- [What you should do]:
Below are the entries to work from; restate word for word the portion that opens with the line containing "API to Get driver_info Properties (51, 1902)" and closes with the line containing "Hardware interface for", keeping both.

- [Provided material]:
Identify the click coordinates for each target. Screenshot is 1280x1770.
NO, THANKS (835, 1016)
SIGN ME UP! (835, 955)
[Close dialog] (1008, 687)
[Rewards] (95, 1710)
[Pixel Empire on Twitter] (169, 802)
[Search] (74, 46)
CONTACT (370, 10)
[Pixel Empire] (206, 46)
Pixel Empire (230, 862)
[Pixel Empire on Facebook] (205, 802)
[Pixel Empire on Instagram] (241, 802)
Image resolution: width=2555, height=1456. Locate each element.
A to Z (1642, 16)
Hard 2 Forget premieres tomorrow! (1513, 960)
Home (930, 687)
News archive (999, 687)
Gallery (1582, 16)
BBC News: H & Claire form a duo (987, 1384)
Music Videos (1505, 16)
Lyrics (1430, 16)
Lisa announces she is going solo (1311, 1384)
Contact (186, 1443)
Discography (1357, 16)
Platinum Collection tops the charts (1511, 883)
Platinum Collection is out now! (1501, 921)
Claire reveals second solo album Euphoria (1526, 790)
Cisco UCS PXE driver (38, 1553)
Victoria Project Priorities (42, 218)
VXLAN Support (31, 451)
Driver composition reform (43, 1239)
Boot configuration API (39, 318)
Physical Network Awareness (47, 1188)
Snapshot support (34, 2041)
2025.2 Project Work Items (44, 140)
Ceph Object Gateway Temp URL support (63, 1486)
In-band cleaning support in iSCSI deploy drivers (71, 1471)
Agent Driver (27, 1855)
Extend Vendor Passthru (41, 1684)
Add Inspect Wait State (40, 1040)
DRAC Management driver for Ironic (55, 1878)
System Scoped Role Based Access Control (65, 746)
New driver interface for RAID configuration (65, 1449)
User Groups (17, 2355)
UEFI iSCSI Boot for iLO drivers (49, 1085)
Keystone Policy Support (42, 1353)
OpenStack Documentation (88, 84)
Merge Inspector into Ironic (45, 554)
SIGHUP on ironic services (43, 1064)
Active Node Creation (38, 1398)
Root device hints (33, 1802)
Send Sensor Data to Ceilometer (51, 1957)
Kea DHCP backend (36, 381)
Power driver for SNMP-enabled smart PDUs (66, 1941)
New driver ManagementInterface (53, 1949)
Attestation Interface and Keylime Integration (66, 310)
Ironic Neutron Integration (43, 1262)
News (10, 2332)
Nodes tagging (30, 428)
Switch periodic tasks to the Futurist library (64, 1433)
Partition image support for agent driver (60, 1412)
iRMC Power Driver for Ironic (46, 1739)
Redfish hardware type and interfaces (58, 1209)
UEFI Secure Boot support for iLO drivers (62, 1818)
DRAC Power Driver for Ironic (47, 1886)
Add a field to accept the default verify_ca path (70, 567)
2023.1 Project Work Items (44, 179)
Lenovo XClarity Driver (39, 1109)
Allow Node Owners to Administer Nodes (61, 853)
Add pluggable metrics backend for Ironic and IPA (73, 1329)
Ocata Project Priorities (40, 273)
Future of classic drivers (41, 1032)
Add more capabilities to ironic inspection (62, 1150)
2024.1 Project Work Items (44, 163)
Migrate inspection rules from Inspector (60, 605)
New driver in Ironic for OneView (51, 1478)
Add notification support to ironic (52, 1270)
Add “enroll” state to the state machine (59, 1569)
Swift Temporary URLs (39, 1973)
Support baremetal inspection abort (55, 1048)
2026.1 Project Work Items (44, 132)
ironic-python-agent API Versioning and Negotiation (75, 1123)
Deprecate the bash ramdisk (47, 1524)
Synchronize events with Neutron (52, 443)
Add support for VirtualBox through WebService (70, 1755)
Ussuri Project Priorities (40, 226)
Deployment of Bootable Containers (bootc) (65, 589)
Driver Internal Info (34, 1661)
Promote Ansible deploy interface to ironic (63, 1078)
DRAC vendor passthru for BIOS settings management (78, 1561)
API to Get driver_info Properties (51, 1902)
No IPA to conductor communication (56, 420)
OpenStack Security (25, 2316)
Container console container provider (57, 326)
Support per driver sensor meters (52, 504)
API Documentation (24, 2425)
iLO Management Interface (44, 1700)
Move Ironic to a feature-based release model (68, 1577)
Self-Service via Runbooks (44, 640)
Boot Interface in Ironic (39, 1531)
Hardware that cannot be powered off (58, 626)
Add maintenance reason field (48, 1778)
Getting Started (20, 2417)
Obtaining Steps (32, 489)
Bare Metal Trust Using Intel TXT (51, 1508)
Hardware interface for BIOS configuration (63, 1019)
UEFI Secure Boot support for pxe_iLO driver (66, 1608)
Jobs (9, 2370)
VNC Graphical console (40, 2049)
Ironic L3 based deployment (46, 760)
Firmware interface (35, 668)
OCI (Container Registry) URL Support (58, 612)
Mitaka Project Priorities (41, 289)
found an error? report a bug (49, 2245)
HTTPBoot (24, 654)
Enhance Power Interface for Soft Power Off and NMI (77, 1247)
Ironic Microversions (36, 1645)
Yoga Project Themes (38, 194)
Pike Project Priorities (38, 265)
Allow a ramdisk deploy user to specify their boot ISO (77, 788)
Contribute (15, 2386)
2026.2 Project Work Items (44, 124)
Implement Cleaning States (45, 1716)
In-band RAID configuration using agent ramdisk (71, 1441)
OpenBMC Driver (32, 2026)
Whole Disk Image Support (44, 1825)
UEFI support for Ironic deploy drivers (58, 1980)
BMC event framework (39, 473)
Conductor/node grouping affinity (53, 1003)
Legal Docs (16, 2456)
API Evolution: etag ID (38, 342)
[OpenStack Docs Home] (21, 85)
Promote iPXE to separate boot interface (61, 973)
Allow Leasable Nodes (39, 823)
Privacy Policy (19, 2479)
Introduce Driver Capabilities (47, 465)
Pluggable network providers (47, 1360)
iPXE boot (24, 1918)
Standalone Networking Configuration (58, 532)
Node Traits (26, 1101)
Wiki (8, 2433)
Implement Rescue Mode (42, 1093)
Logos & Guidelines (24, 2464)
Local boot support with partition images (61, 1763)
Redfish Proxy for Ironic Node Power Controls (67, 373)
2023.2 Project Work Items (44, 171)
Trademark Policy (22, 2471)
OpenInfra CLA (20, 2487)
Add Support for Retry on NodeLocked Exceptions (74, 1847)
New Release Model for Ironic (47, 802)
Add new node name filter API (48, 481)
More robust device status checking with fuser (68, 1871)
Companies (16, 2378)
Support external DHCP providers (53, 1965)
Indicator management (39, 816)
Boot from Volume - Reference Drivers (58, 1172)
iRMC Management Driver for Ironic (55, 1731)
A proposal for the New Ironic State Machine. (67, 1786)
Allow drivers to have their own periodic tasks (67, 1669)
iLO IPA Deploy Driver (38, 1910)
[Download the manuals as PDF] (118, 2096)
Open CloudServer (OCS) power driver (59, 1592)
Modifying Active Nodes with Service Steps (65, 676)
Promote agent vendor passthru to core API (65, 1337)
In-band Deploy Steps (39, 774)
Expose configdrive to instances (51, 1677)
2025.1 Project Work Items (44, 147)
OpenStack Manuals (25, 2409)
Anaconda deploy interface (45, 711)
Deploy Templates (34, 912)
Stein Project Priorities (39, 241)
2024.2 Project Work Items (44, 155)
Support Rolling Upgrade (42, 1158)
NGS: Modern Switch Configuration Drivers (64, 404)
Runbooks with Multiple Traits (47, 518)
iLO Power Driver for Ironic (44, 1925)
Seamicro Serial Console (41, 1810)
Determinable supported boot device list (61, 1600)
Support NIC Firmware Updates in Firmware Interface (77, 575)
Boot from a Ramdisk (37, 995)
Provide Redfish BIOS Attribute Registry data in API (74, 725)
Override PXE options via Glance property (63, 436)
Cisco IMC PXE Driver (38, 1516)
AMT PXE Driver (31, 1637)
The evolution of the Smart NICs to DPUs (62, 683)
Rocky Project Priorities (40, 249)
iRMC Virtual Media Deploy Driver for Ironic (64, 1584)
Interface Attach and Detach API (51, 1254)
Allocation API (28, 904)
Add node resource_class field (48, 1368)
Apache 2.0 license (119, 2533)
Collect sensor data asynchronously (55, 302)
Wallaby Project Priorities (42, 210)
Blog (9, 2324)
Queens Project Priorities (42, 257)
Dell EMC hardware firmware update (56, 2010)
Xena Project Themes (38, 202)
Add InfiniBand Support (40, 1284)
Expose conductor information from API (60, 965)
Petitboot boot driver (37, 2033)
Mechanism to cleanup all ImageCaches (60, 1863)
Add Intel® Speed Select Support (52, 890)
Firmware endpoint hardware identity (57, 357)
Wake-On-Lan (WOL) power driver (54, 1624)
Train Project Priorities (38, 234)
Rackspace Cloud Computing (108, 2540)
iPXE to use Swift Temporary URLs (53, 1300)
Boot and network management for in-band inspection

- [Solution below]:
API to Get driver_info Properties (51, 1902)
No IPA to conductor communication (56, 420)
OpenStack Security (25, 2316)
Container console container provider (57, 326)
Support per driver sensor meters (52, 504)
API Documentation (24, 2425)
iLO Management Interface (44, 1700)
Move Ironic to a feature-based release model (68, 1577)
Self-Service via Runbooks (44, 640)
Boot Interface in Ironic (39, 1531)
Hardware that cannot be powered off (58, 626)
Add maintenance reason field (48, 1778)
Getting Started (20, 2417)
Obtaining Steps (32, 489)
Bare Metal Trust Using Intel TXT (51, 1508)
Hardware interface for BIOS configuration (63, 1019)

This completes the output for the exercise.